▸ WORK ORDER A:
Decide whether each statement agrees with the album review below. Answer yes or no for each, and quote the deciding words.
(i) Genexus is the band's first release on Nuclear Blast.
(ii) The band made Genexus without an outside producer.
(iii) A live drummer plays on every track of Genexus.
▸ WORK ORDER B:
Using the album review below, answer each question on its own line.
(i) Which Fear Factory album was released in 2012?
(ii) Who is the live drummer on Genexus?
(iii) What is the opening track of Genexus?

━━━━━ PASSAGE ━━━━━

On 2012's The Industrialist, Fear Factory offered up a pseudo-sci-fi/apocalypse-driven conceptual album that hit all of the right notes (with extreme prejudice) but did very little in the way of updating the seminal decibel-pushers' relentlessly precision-based brand of industrial metal.
Genexus, the group's ninth studio long-player and first outing for Nuclear Blast, largely follows suit, but the inclusion of a live drummer (Mike Heller) on a few key tracks signals that Fear Factory may be a little bit more willing to disengage themselves from the autopilot in the hopes of steering the ship into the sun (in a badass metal way) themselves.
More melody-driven than prior outings, Genexus nevertheless retains the band's penchant for pairing bleak science fiction imagery with piston-like, palm-muted guitar riffs and explosive percussion.
Working once again with producer Rhys Fulber, the band seems intent on evolving slowly, but evolving nonetheless, with a heavier emphasis on keyboards and a surprisingly deft knack for inserting hooks where there once would have been abject chaos, most notably on the epic closing track "Expiration Date," a soaring alt-rock/shoegaze-blasted anthem to the futility of existence that somehow manages to come off as wearily inspiring.
Those moments of surprise mellifluousness grow in number as the album progresses, which means that the meaty, machine-like opener "Autonomous Combat System" and the aforementioned "Expiration Date" serve as bookends for an actual sonic arc, and not just a narrative one.
Nine albums in and the band is finally flirting with accessibility, but in true Fear Factory fashion, they're doing it on their own terms and at a very deliberate pace.

━━━━━ INPUT DATA ━━━━━

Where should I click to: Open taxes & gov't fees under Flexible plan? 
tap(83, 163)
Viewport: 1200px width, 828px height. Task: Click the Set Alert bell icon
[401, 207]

━━━━━

▸ RESPONSE BOX A:
(i) Yes: "first outing for Nuclear Blast"
(ii) No: "Working once again with producer Rhys Fulber"
(iii) No: "the inclusion of a live drummer (Mike Heller) on a few key tracks"

▸ RESPONSE BOX B:
(i) The Industrialist
(ii) Mike Heller
(iii) "Autonomous Combat System"